Memahami Pentingnya Data Pribadi

3

DELI SERDANG, Info31.id – Presiden Republik Indonesia memberikan arahan tentang pentingnya Sumber Daya Manusia yang memiliki talenta digital, dalam webinar, Jum’at (17/9/2021). Kemkominfo melalui Direktorat Jenderal Aplikasi Informatika menyelenggarakan kegiatan Webinar Indonesia Makin Cakap Digital di Wilayah Sumatera di 77 Kab/Kota dari Aceh hingga Lampung.

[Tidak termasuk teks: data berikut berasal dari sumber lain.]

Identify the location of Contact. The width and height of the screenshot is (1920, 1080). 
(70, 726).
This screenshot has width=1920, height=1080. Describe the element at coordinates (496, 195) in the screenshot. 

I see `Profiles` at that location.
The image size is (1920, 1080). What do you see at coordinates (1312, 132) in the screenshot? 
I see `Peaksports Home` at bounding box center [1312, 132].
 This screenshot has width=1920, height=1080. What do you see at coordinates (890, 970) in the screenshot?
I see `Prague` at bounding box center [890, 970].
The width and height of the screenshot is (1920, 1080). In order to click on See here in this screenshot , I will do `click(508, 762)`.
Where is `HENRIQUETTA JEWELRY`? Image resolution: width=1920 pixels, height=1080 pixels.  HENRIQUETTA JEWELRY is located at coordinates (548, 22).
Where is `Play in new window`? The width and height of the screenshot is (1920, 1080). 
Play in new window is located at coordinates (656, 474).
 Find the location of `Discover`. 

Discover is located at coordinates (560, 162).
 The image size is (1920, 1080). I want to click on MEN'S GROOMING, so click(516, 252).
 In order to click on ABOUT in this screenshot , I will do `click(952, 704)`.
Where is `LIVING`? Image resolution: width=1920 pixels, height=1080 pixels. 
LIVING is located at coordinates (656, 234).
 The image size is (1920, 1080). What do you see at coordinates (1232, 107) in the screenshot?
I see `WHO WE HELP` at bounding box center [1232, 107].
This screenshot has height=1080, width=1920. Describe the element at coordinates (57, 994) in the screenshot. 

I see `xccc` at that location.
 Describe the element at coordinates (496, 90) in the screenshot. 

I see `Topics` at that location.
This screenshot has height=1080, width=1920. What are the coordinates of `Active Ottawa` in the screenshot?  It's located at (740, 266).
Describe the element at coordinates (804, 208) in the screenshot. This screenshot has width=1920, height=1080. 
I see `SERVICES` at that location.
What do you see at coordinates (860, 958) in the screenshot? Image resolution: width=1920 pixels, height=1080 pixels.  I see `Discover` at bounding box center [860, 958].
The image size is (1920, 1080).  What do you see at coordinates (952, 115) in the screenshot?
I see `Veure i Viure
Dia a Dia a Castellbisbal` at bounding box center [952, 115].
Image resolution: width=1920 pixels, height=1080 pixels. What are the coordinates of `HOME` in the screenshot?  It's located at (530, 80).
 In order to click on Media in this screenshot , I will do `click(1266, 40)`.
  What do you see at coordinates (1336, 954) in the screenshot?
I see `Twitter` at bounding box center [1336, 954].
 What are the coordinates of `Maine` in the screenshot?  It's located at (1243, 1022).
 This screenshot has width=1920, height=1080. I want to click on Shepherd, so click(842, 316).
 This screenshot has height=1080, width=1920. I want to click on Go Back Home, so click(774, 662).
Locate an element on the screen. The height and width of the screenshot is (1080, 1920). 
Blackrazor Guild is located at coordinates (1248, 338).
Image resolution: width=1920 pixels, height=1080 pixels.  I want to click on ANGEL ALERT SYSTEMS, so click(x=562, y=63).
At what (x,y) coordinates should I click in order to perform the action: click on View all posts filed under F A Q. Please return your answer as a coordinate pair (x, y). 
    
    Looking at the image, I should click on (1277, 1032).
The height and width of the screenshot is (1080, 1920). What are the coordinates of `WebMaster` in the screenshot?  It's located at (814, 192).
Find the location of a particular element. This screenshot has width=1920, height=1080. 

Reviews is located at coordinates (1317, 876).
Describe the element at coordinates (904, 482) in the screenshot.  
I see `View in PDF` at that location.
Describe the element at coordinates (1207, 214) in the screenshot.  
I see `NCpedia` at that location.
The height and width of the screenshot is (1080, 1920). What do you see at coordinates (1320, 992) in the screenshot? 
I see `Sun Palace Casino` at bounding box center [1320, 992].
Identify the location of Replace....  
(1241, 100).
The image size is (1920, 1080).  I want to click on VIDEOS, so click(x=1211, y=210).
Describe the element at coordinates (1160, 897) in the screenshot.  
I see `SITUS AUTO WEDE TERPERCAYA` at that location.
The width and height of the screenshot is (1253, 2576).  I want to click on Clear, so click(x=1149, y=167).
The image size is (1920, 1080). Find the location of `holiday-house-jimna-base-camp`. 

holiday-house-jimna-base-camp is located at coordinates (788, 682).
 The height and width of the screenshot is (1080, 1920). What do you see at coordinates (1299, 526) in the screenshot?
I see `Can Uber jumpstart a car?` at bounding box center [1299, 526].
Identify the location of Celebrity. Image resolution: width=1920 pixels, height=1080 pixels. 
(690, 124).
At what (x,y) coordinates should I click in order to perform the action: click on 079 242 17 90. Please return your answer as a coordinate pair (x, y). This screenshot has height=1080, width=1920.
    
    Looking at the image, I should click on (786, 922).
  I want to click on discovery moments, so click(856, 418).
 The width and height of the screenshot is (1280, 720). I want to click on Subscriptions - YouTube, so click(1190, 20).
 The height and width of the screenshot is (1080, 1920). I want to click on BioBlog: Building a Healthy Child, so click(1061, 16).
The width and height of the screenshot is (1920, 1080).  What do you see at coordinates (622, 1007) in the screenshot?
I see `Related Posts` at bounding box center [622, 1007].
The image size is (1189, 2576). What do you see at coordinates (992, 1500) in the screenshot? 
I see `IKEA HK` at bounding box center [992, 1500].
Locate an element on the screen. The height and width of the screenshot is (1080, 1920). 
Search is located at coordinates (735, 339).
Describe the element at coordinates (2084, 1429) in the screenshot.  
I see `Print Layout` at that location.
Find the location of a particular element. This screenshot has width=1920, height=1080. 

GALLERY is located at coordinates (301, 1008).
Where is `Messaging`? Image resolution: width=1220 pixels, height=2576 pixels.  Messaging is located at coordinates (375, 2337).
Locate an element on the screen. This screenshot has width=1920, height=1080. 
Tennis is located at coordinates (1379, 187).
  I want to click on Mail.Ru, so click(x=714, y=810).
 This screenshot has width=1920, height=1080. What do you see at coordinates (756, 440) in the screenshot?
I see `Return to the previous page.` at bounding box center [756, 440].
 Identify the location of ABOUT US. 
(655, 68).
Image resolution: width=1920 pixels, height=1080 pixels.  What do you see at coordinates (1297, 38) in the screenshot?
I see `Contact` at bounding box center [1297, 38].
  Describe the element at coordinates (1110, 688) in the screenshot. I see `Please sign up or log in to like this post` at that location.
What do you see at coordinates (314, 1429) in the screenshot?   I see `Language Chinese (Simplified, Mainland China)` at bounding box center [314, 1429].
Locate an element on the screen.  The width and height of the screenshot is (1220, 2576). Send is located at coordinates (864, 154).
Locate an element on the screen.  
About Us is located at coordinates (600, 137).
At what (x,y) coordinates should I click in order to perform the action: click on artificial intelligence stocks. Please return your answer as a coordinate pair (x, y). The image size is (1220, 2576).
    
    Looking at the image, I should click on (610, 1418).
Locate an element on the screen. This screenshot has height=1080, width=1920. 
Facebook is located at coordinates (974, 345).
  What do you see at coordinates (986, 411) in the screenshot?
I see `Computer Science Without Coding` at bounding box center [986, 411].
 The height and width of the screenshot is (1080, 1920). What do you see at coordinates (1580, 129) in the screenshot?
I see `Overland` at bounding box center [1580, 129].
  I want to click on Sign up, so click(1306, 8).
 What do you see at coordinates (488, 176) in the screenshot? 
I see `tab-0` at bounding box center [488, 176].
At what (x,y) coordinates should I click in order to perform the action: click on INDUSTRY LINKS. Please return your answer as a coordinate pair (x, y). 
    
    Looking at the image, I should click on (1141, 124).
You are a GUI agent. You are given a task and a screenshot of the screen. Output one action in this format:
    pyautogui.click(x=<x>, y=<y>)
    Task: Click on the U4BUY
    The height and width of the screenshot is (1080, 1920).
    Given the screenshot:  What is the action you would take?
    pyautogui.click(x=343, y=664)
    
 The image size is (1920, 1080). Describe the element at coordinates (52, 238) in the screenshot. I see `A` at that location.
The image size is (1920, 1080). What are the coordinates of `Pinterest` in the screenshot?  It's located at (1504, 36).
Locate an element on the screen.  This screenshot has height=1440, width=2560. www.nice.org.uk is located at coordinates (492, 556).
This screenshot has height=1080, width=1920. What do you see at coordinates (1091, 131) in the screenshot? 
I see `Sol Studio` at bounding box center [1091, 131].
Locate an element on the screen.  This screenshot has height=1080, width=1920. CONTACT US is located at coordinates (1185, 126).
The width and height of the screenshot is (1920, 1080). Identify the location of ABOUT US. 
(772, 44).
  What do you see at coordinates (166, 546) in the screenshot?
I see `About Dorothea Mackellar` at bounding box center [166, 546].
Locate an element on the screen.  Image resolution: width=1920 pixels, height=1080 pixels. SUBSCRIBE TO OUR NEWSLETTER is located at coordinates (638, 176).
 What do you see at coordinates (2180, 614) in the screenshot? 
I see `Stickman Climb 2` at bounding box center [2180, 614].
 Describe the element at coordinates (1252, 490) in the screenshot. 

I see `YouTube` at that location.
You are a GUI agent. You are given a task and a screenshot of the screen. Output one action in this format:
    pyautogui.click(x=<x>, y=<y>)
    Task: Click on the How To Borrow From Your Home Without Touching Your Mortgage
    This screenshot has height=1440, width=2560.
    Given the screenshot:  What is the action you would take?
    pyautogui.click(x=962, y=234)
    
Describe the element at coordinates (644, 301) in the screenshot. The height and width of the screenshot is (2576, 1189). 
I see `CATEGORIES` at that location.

Terdapat 4 kerangka digital yang akan diberikan dalam kegiatan tersebut, antara lain Kecakapan Digital, Keamanan Digital, Etika Digital dan Budaya Digital. Keynote Speaker Gubernur Provinsi Sumatera Utara, H. Edy Rahmayadi. Webinar membahas “Memahami Pentingnya Data Pribadi” oleh para narasumber berkompeten di bidang masing-masing serta seorang influencer.

Menurut Aldin Aldama, S.Sos., M.Si., jenis-jenis cybercime, meliputi ancaman online, peretasan, penipuan, pembuatan profil palsu, membeli barang illegal, serta persahabatan online palsu. Fitur keamanan, antara lain pengaturan privasi, reporting atau deleting, pengaturan lokasi, blocking, verifikasi dua langkah, pengaturan privasi grup, profil privasi, serta touch ID atau wajah ID.

Cara menjaga keamanan di internet, meliputi blokir profil dari pencarian publik, batasi siapa yang dapat menemukan kita melalui pencarian online, batasi apa yang dapat dipelajari orang tentang kita melalui pencarian di internet, jangan bagikan kredensial media sosial, serta jangan klik link yang mencurigakan.

Al Akbar Rahmatullah, ST menambahkan data adalah oksigen kehidupan digital. Privasi merupakan hal asasi dan kerahasiaan. Masyarakat perlu mengingat bahwa jejak digital menjadi penentu masa depannya. Menjaga jejak digital tetap bersih di dunia digital merupakan cara yang baik.

Menurut Suri Handayani, M.Pd, prinsip dalam media sosial, antara lain penerimaan, kepekaan terhadap budaya nasional dan lokal, berpura-pura menjadi orang lain, jangan terlalu berlebihan dalam mengunggah informasi dan konten, jejak digital susah dihapus, serta ikuti akun yang bermanfaat. Tips mengunggah di media sosial, meliputi berfikir sebelum berbagi, pilih dimana dan dengan siapa kita berbagi, tambahkan nilai untuk membedakan, serta pantau personal branding.

Muhammad Zubeir Sipabutar, menambahkan bahasa Indonesia memiliki pergeseran dalam penggunaannya terutama saat ini di dunia sosial. Mari budayakan Kembali berbahasa Indonesia yang baik dan benar dalam dunia digital sebagai bentuk kebanggaan terhadap budaya Indonesia.

Diakhiri dengan key opinion leader oleh Gabby Mahalani sebagai Founder @spnw2021, menjelaskan pentingnya menjaga data pribadi agar tidak digunakan oleh orang yang tidak bertanggung jawab serta jangan memberikan data pribadi ke orang yang tidak dikenal.